■ **REQUIREMENT**: In the answer, each line from the top of the material through the line that contains "Services (430, 161)" is restated exactly. No picture is given again.

■ ■ ■ ■

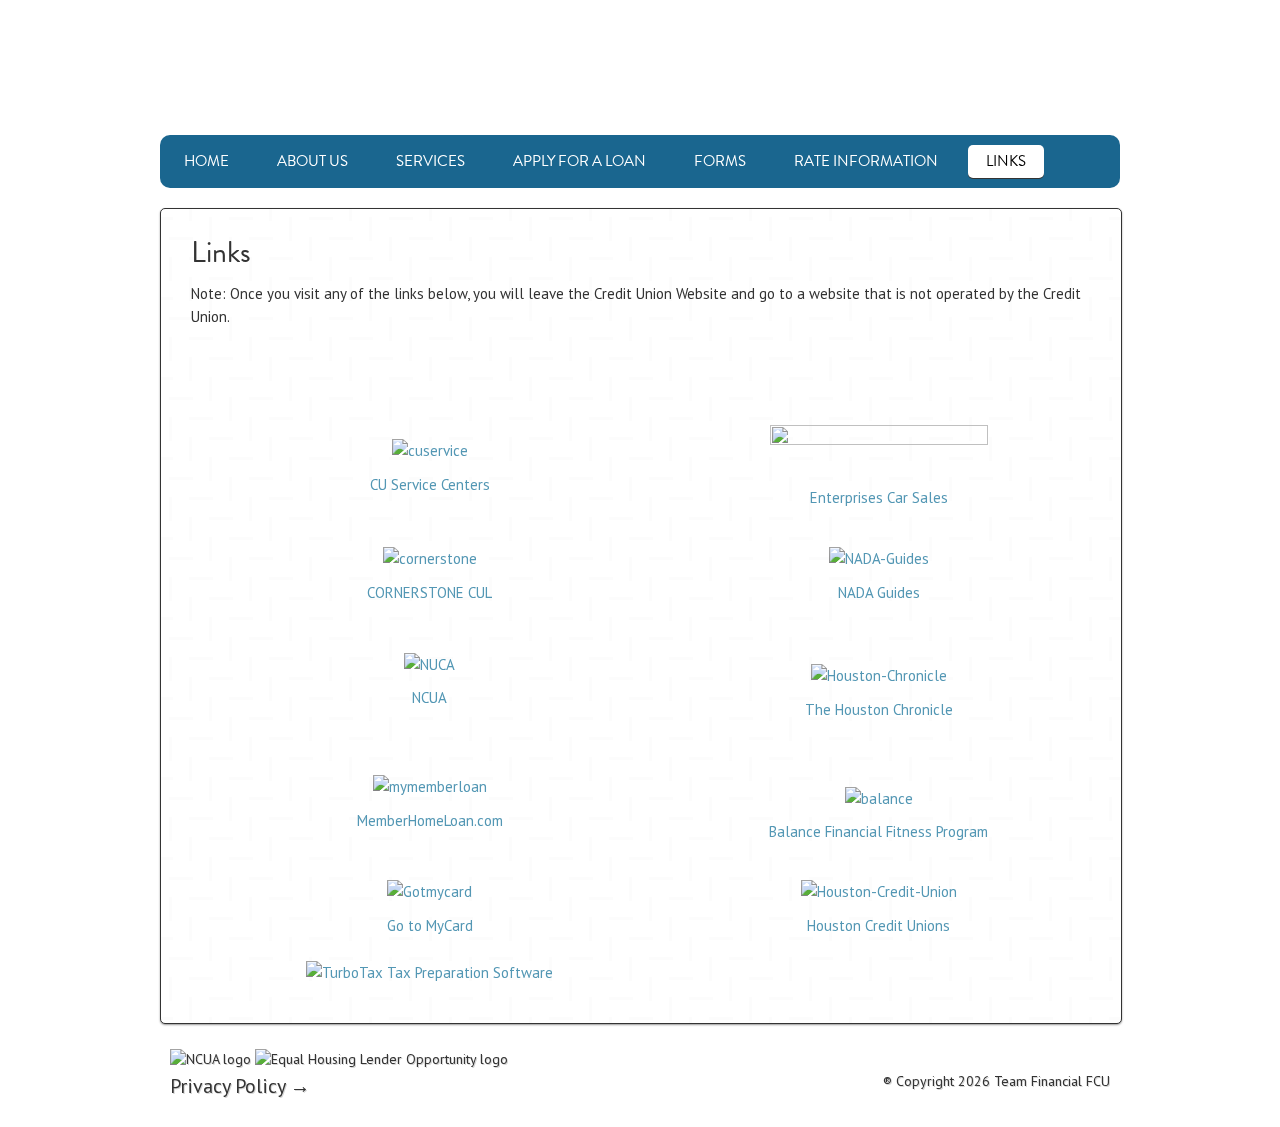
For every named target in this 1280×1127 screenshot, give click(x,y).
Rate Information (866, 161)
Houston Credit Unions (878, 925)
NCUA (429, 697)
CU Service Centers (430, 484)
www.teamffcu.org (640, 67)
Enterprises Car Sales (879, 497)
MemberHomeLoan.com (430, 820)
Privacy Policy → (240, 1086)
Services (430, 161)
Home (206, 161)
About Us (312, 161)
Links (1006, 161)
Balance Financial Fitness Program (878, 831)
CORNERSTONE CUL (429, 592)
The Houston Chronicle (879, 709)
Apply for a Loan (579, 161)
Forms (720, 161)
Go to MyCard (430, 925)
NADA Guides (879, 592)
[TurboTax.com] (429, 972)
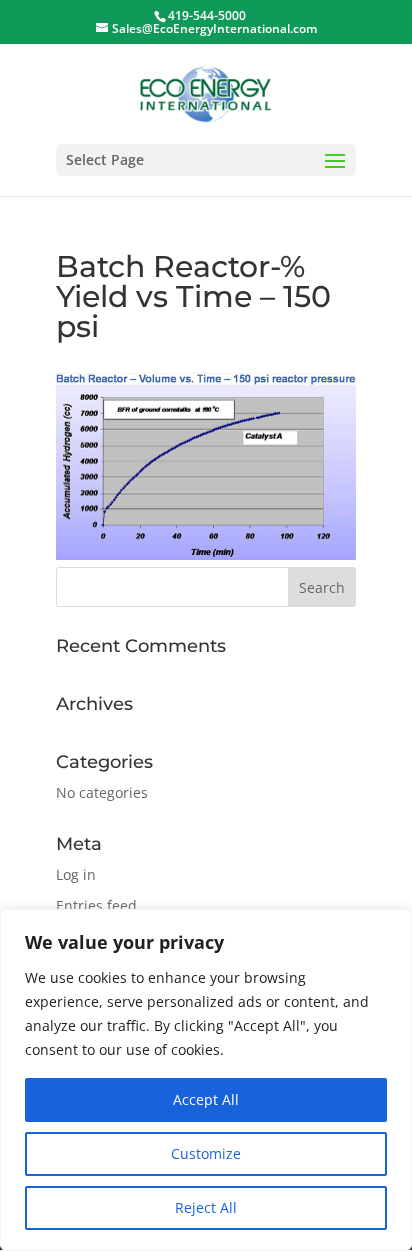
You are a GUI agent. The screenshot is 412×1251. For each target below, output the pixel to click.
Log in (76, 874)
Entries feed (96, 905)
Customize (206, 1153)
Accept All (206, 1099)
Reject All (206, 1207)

■ ■ ■ ■

■ **ANSWER TO THIS EXERCISE**:
For every named target in this 1280×1127 screenshot, give click(x,y).
Rate Information (866, 161)
Houston Credit Unions (878, 925)
NCUA (429, 697)
CU Service Centers (430, 484)
www.teamffcu.org (640, 67)
Enterprises Car Sales (879, 497)
MemberHomeLoan.com (430, 820)
Privacy Policy → (240, 1086)
Services (430, 161)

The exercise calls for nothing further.